Root Causes: Child Poverty
- Unemployed and working poor families struggle. Parental employment is a significant factor in child poverty. While about one third of children with one parent employed full-time, year-round live in poverty, the risk of living in poverty increases drastically when a parent is employed part-time, part-year or unemployed.
- Costs of living further burden low-income families. Paying for necessities such as housing, transportation, health care, and child care can pose major barriers for parents seeking to gain and maintain employment, and is a significant factor contributing to the number of children in poverty. Compared to children in above low-income families, children living in low-income families are twice as likely to have moved residences in the past year and three times as likely to live with a family that rents a home. Approximately 12 percent of children in low-income families lack health insurance, and while public insurance covers nearly 80 percent of poor children, health care costs can substantially burden uninsured families. Income taxes, sales taxes, property taxes, and other taxes can significantly reduce the resources available to families.
- Families are victimized by wealth-stripping practices. Each year, families lose millions of dollars to financial service providers using unscrupulous practices in the areas of predatory mortgage lending, payday lending, auto title lending, refund anticipation lending, and high-fee check-cashing and tax preparation services.

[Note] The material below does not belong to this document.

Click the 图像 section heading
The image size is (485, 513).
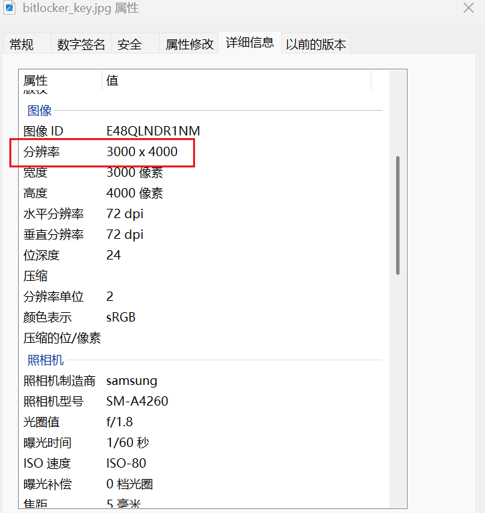pyautogui.click(x=39, y=111)
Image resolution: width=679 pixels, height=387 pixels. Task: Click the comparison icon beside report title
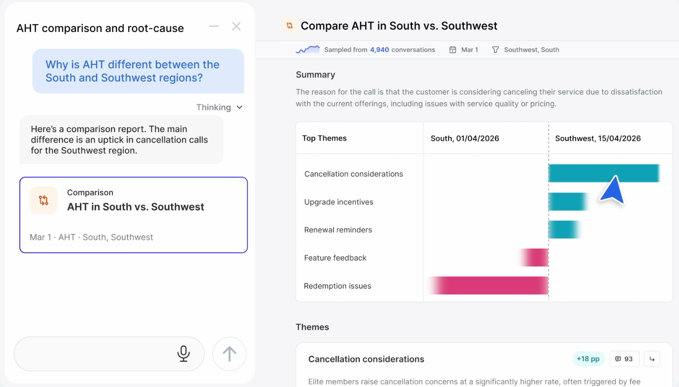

- The “toxic stress” of poverty impacts children’s brain development. The "toxic stress" associated with living in poverty significantly limits children’s brain development, and early brain development is critical to children’s health and future well-being. Children in poverty are more likely to experience negative outcomes in educational, employment, health, and emotional development. Reducing child poverty can therefore have a beneficial effect on many outcomes for children, as well as reduce the significant costs to taxpayers of these negative outcomes.